First Draft: Sibling Rivalry
An occasional foray into thinking-through possible future stories
The other day came this news item, Hindi kaya ng konsensya ko': Imee Marcos refuses to lead RCEP hearing:
Despite being chairperson of the Senate committee on foreign affairs, Senator Imee Marcos refuses to shepherd the possible ratification of the Regional Comprehensive Economic Partnership, a free trade agreement opposed by various agriculture groups.
"Merong kung anong pwersa na nag-uudyok na madaliin ang RCEP," Marcos said in a statement after the first committee hearing on it on Tuesday.
[Translation: There's a force urging the railroading of RCEP.]
"Bilang isang probinsiyana, anak ng agrikultura, hindi kaya ng aking konsensiya na tayuan ang RCEP kung padadapain nito ang ating mga kababayan," she added.
[Translation: As somebody from the province, a child of agriculture, my conscience can't support RCEP if it would cause the downfall of our fellow Filipinos.]
She said this is why she proposed the creation of a subcommittee on RCEP, led by Senate President Pro Tempore Loren Legarda, to take on the task.

(Task details)
Could you write the next part of the post about Imee Marcos refusing to lead the RCEP hearing, starting right after its last sentence?

(Entries supplied)

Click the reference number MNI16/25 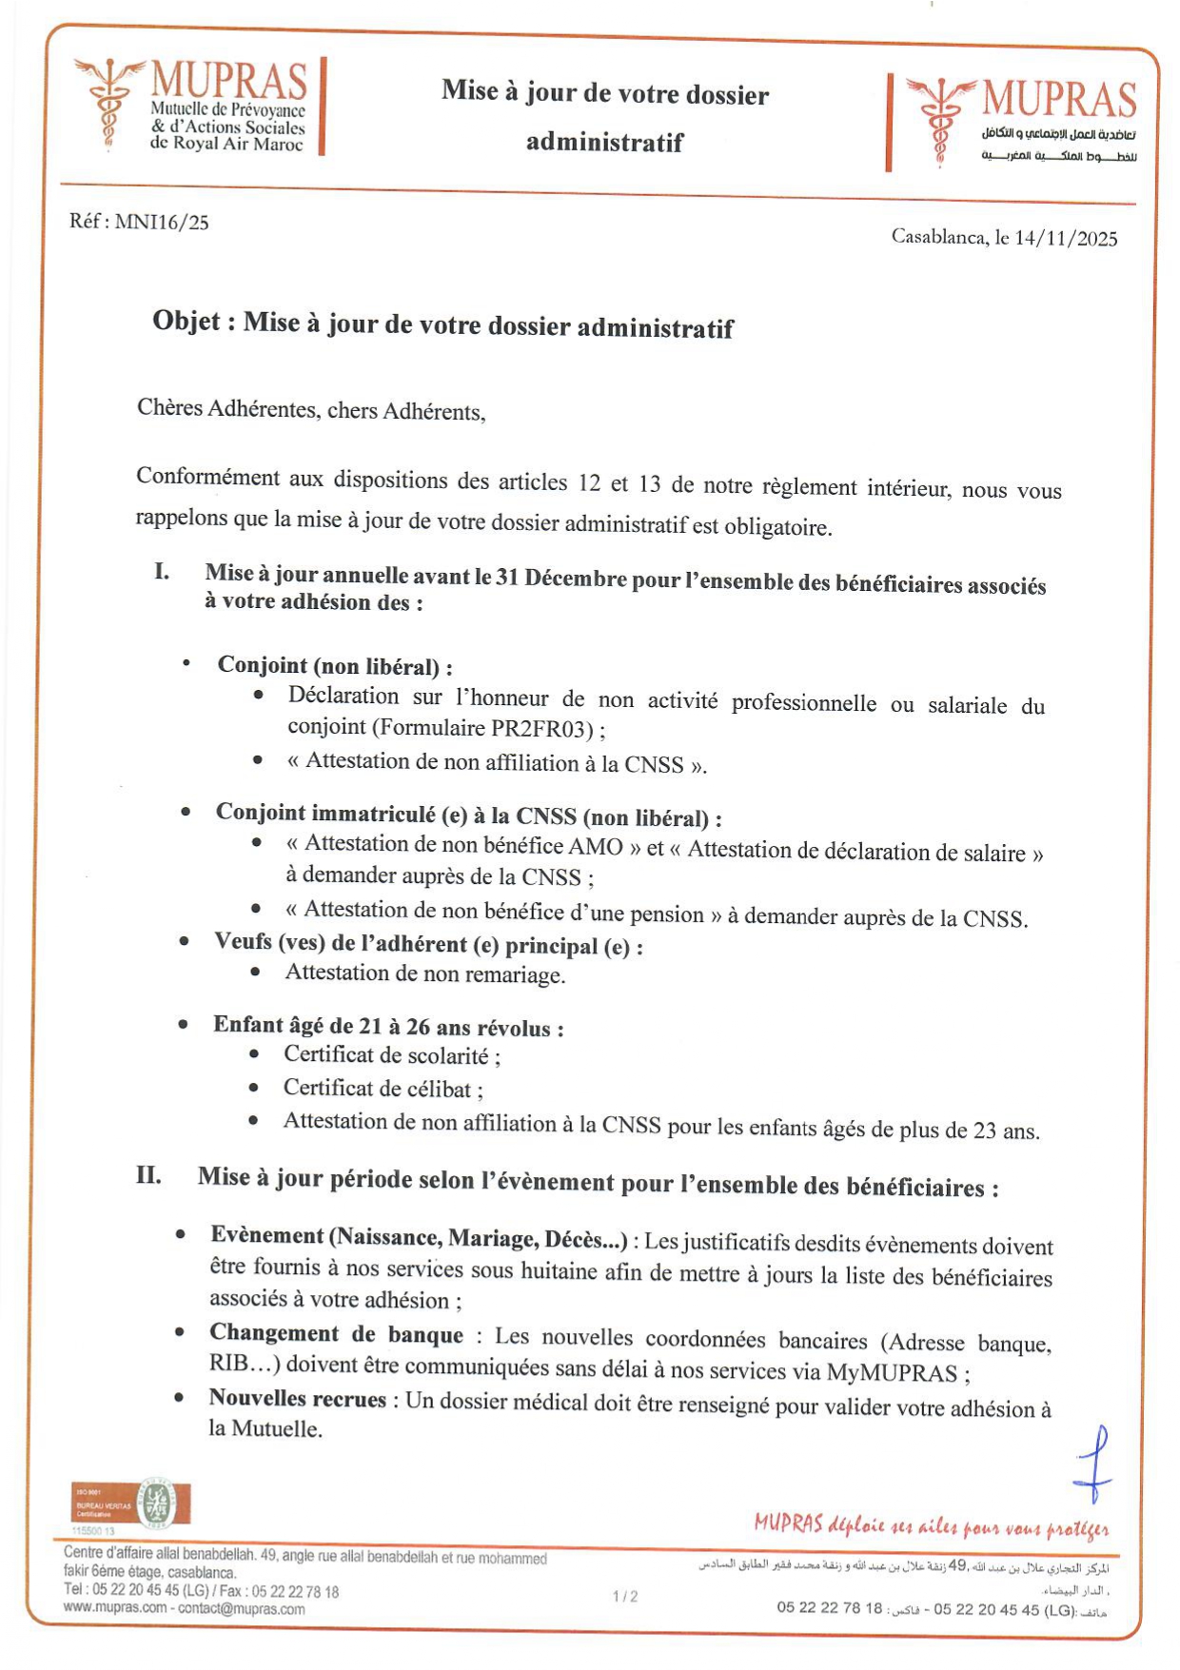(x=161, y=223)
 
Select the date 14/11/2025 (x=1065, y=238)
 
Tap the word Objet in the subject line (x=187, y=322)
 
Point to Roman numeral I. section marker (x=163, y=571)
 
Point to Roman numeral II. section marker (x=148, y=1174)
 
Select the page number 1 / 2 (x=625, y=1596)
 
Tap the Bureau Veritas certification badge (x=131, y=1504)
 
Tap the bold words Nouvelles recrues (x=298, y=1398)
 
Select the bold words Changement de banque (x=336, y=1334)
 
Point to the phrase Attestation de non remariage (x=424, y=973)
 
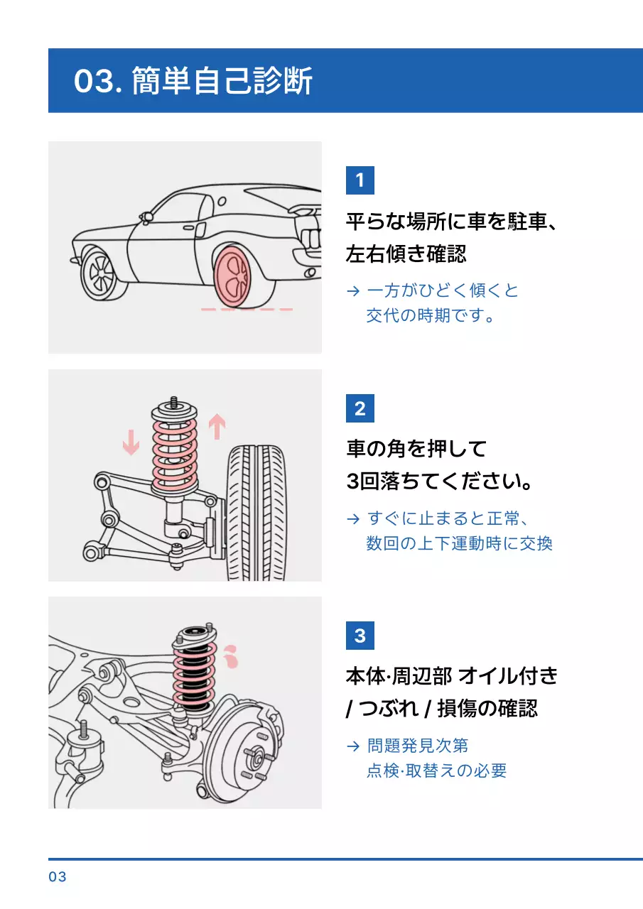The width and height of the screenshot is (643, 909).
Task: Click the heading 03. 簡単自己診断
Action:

(The response)
Marcos echoed concerns of local industries battered by smuggling, hoarding, and sabotage, saying the Department of Agriculture, Bureau of Customs, and the Department of Trade and Industry all failed to address the issues.
In response, Senate President Juan "Miguel" Zubiri said the problems of the agriculture sector "will never end." He noted that President Ferdinand "Bongbong" Marcos, Jr., the senator's brother, still concurrently serves as Agriculture Secretary.
"I think they should have a long talk together, the two of them," Zubiri told reporters.
This was her response to Marcos reiterates push for RCEP ratification, on February 10:
Before he took office, Marcos expressed reservations about the RCEP, saying he wanted to look at how it would impact the country’s agriculture sector.
However, in his Philippine Business Opportunities Forum address, Marcos said that his “administration is pushing for the Congressional ratification – which I am promised will be coming soon - of the Philippines’ participation in the Regional Comprehensive Economic Partnership, or RCEP.”
So sibling rivalry makes it to the news, but it’s been a story on slow burn for months now. Is just all politics being local? That may be part of it.
From people who knew them, my understanding is that President Marcos adored his eldest daughter, Imee; he lavished preference on his son as his heir, though much has been made about how he was at times critical of his son in his diary. For his part, Ferdinand Jr. is said to have always been close to younger sister Irene, but not close to his elder sister who enjoyed a warmer relationship with his father.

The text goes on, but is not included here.